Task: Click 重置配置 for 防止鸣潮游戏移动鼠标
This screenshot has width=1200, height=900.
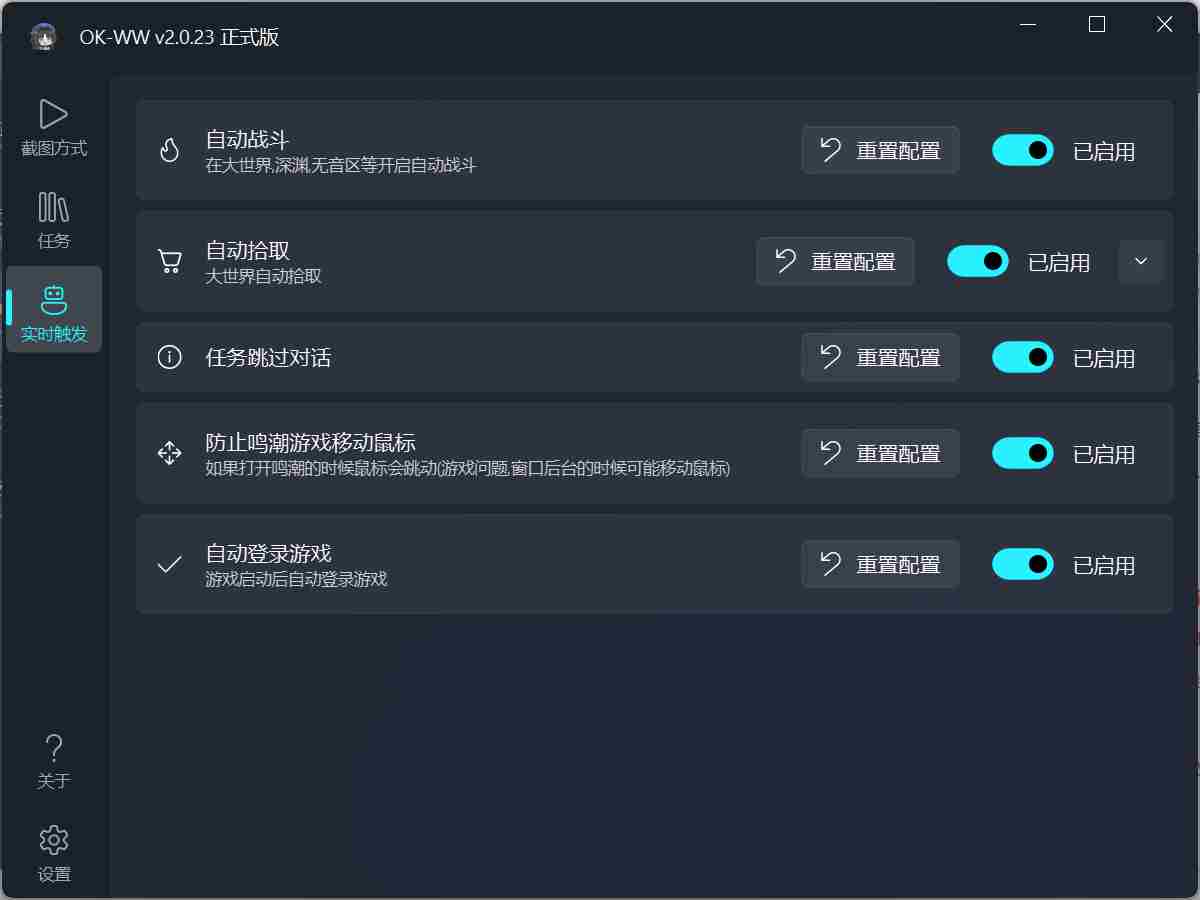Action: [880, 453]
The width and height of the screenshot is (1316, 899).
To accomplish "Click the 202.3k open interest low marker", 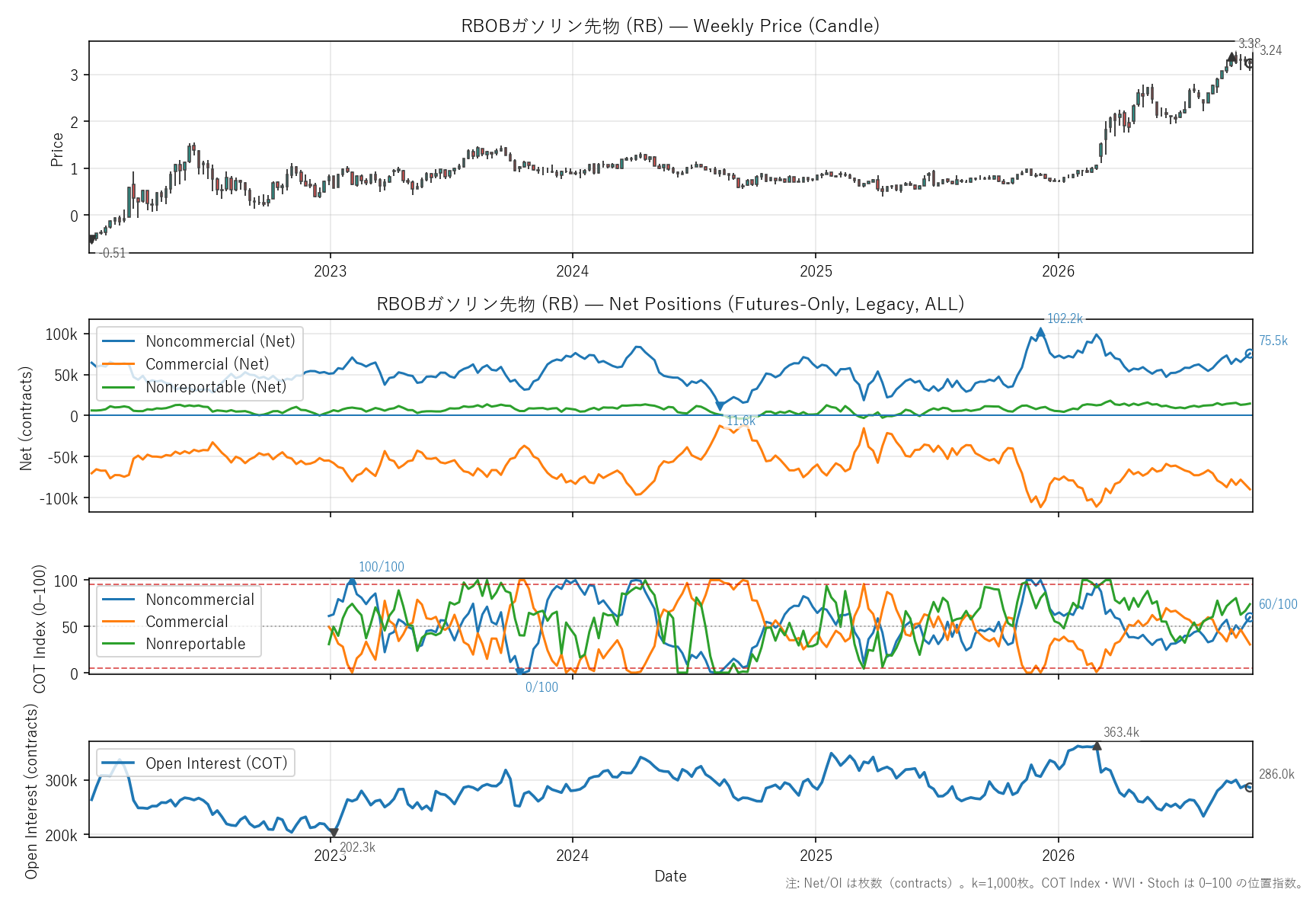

::::

Exercise description: Put each line of the rows above into a Markdown table with the columns No. and Text, numbering the lines and skipping any blank ones. Don't include the pictures.

Task answer:
| No. | Text |
|---|---|
| 1 | Task: Click 重置配置 for 防止鸣潮游戏移动鼠标 |
| 2 | This screenshot has width=1200, height=900. |
| 3 | Action: [880, 453] |
| 4 | The width and height of the screenshot is (1316, 899). |
| 5 | To accomplish "Click the 202.3k open interest low marker",  |